Molti sono i richiami anche terminologici e concettuali a Jaspers nel corso del libro e nella struttura del discorso: dal tema della comunicazione all’idea di una Weltphilosophie, dalla differenziazione di intelletto e ragione alla distinzione euristica e metodologica tra scienza e filosofia, dalla critica ai “cattolicismi” di ogni tipo al tema della fede filosofica, dalla metafisica alle cifre, dal tragico alla coppia autorità-eccezione. È, tuttavia, nel principio di autocomprensione, da cui obbligatoriamente il metodo di pensiero fluisce, che si riconosce in maniera più chiara e anche fruttuosa la traccia jaspersiana o, meglio, ciò che Kiel assume da Jaspers come eredità e modello. Jaspers, infatti, appare a Kiel come un pensatore «sistematico formato alla scuola della psichiatria» (I, p. 10). Si tratta di una definizione che non solo contribuisce a immettere nel dibattito, problematizzandolo, un aspetto del pensiero di Jaspers – la sua presunta sistematicità – che, similmente al debito illuministico, potrebbe non sembrare del tutto privo di obiezioni, e che quindi permette di avvicinarsi all’universo d’opera del pensatore in modo innovativo e anche alleggerito di preconcetti; essa permette, soprattutto, di distillare dall’opera jaspersiana un contenuto promettente anche per gli scenari filosofici, culturali, sociali ed esistenziali dell’oggi, che è poi l’obiettivo, ci pare, del voluminoso lavoro di Kiel.

Kiel sottolinea e rimarca come la formazione di Jaspers da medico e psicologo e la sua sensibilità per la sofferenza e la malattia lo salvò dal rischio, percorso invece da molti filosofi, di rendere i concetti dei contenitori vuoti, intellettivamente accattivanti ma astratti e sganciati dall’esperienza umana. Concreto appare invece a Kiel il pensiero di Jaspers, perché – con atto feuerbachiano e marxiano, anche se il nome di Feuerbach non compare nella trattazione, mentre Marx è ridotto al marxismo e per questo sottoposto a critiche anche ingenerose – egli avrebbe «posto lo spirito dalla testa sui suoi piedi antropologici» (I, p. 15).

«Solo dalla pratica sociale può essere conseguito un sapere di orientamento per la “autentica” filosofia» (I, p.12).
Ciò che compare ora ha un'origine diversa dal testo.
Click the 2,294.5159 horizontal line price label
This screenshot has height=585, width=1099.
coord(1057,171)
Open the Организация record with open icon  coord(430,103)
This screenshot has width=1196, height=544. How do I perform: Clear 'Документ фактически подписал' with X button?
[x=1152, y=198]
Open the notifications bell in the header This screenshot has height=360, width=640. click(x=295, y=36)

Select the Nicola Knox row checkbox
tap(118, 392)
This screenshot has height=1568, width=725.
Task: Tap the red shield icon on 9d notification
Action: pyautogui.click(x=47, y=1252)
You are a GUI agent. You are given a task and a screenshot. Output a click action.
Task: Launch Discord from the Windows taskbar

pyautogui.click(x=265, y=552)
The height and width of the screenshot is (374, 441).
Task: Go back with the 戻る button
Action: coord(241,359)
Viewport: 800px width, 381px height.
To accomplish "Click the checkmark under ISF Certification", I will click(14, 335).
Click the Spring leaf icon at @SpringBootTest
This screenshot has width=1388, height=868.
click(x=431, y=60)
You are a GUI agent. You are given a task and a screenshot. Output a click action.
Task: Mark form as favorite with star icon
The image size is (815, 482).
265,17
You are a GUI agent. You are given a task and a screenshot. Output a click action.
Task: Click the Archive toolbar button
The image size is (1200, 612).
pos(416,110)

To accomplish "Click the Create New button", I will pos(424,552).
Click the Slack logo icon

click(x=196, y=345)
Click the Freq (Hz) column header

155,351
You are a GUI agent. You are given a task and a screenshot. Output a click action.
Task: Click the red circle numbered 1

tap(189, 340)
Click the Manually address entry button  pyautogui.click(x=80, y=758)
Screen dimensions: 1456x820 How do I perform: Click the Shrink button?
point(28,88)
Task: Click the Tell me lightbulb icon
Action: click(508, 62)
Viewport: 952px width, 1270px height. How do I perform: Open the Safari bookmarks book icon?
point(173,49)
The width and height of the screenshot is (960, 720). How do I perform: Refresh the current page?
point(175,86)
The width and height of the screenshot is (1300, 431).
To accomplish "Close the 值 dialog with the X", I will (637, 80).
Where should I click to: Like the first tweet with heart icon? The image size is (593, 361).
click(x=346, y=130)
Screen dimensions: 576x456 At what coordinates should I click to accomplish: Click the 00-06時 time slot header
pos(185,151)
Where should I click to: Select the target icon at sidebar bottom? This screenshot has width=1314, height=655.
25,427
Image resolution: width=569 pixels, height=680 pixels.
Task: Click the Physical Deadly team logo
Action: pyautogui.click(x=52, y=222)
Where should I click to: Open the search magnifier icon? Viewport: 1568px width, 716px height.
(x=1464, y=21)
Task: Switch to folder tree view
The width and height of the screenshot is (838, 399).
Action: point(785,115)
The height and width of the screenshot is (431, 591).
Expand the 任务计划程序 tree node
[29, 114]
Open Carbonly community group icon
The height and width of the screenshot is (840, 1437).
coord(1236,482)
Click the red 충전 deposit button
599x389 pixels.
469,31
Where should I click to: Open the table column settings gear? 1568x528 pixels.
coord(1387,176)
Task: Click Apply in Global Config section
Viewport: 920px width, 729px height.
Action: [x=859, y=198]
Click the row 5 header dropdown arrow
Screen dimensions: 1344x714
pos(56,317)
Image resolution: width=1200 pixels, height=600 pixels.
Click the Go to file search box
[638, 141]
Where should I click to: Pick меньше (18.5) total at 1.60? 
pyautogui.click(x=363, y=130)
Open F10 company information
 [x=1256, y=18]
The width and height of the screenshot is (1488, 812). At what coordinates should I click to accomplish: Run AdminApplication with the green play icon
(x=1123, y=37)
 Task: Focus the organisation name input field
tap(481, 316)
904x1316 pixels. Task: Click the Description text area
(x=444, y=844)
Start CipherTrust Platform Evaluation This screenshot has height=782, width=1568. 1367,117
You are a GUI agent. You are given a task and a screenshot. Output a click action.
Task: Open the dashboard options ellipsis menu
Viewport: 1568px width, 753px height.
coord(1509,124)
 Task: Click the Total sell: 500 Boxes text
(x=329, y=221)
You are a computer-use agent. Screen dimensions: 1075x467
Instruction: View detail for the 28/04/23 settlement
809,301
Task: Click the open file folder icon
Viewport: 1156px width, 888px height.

Questo sarebbe stato il merito principale di Jaspers, meritevole perciò di essere traslato dal terreno del rapporto psicoterapeutico medico-paziente a quello della psicologia sociale e culturale, come ambito in cui far maturare quel sapere utile a fornire un orientamento, frutto dell’integrazione tra i saperi, anche in tempi, quali il nostro, di crisi, disorientamento e confusione. Kiel usa a riguardo parole incisive: «Per la madre che mette al mondo un bambino, per l’educatore che lo rende adatto alla vita e per i terapeuti che lo devono guarire dalle neurosi, la verità è sempre concreta» (I, p. 12).

Jaspers non fece esperienza della genitorialità, ma fu certamente educatore e terapeuta e allenò sul campo dell’esperienza personale, diretta e indiretta, la sensibilità per le situazioni problematiche e anche irragionevoli della storia e della vita, dalla malattia al totalitarismo. Da questo punto di vista, il lavoro di Kiel potrà forse anche apparire difficile da definire, sfuggente in certi passaggi o talvolta forzato in certe prese di posizione, ma ha un duplice merito: da un lato, quello di fornire una lettura innovativa del pensiero di un autore che dimostra, anche nelle ambiguità che reca e nei dissidi che procura, di poter essere una voce meritevole di richiamo e studio nel contesto del nostro tempo, o – come forse Jaspers accetterebbe e come forse Kiel avrebbe piacere a dire – nel nostro orizzonte; dall’altro, il pregio di rilanciare, secondo percorsi di discorso ampi e spesso inattesi, la questione non tanto della attualità o meno dell’Illuminismo, ma della sua fruttuosità per i nostri tempi e, più in generale, del suo significato, al di là del fenomeno storico circoscrivibile in una data epoca, come variabile ricorrente e perdurante della storia sociale, della storia culturale, e di tutte le altre storie.